#### [Your assignment]
Through to the final line, write out the records below exactly, omitting any images they contain.

#### [Entries shown]
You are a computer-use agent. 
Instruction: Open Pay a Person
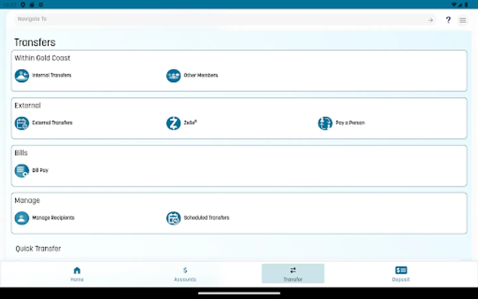325,123
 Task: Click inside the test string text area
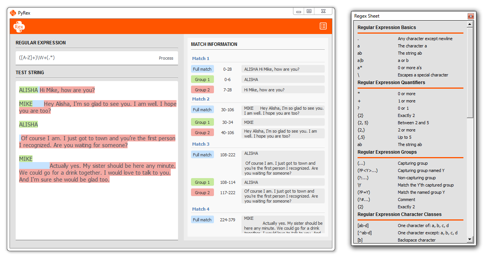97,206
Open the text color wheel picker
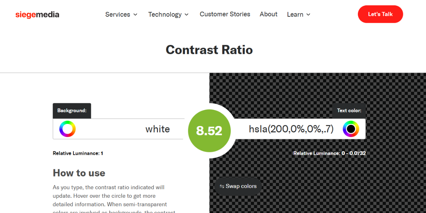The image size is (426, 213). 351,129
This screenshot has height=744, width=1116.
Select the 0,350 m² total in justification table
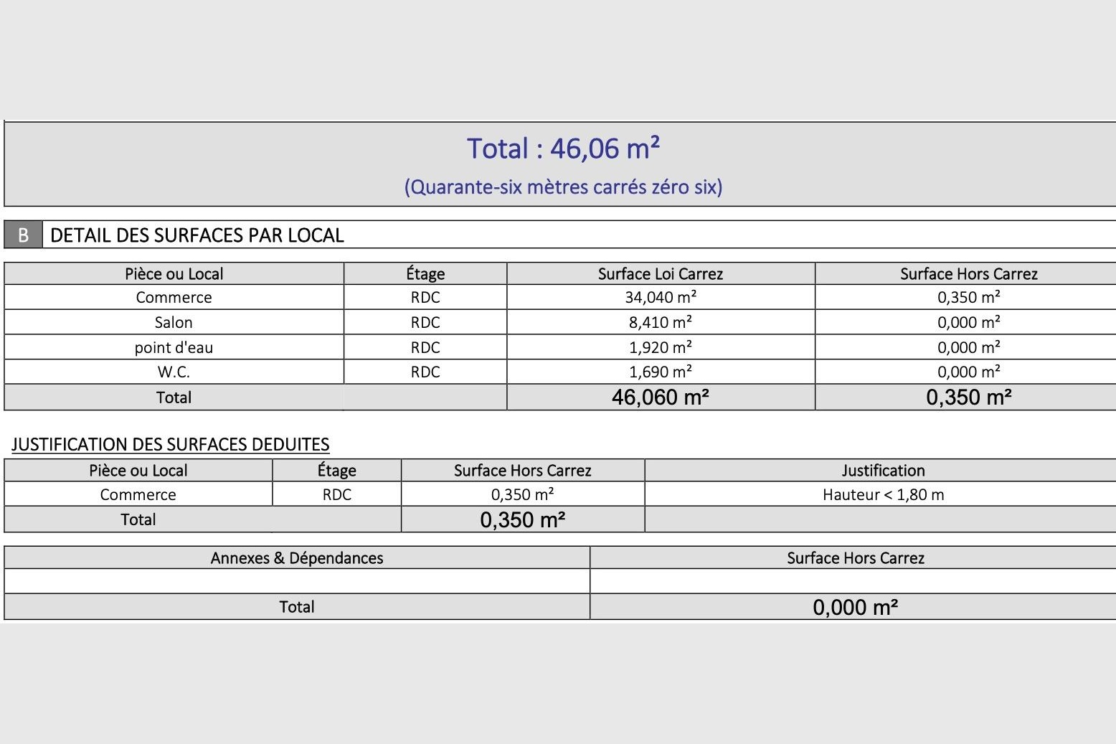click(x=523, y=519)
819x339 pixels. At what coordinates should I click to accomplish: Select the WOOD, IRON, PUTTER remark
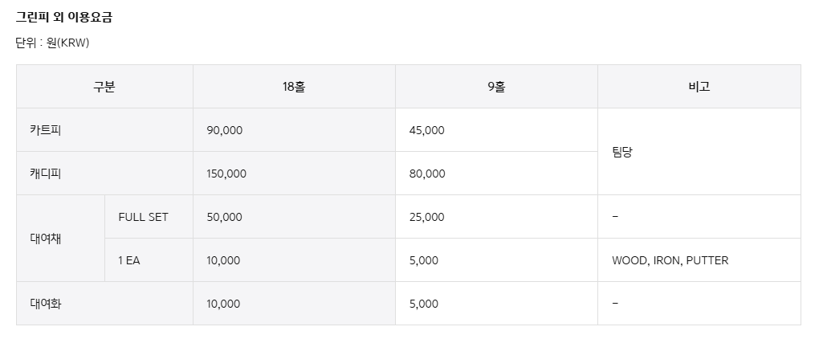tap(670, 260)
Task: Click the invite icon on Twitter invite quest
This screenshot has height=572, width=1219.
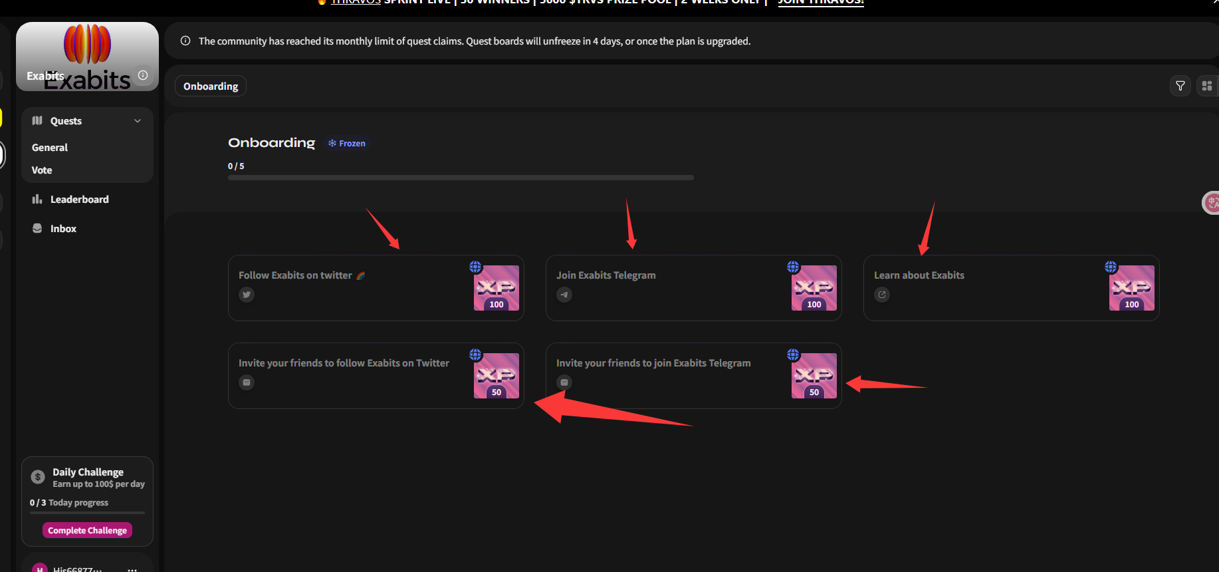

#### [Completed exercise]
You are a computer-use agent. 
Instruction: Open Pay a Person
325,123
 Task: Click inside the test string text area
97,206
Open the text color wheel picker
The image size is (426, 213). 351,129
This screenshot has height=744, width=1116.
Select the 0,350 m² total in justification table
click(x=523, y=519)
819x339 pixels. At what coordinates should I click to accomplish: Select the WOOD, IRON, PUTTER remark
tap(670, 260)
Task: Click the invite icon on Twitter invite quest
This screenshot has height=572, width=1219.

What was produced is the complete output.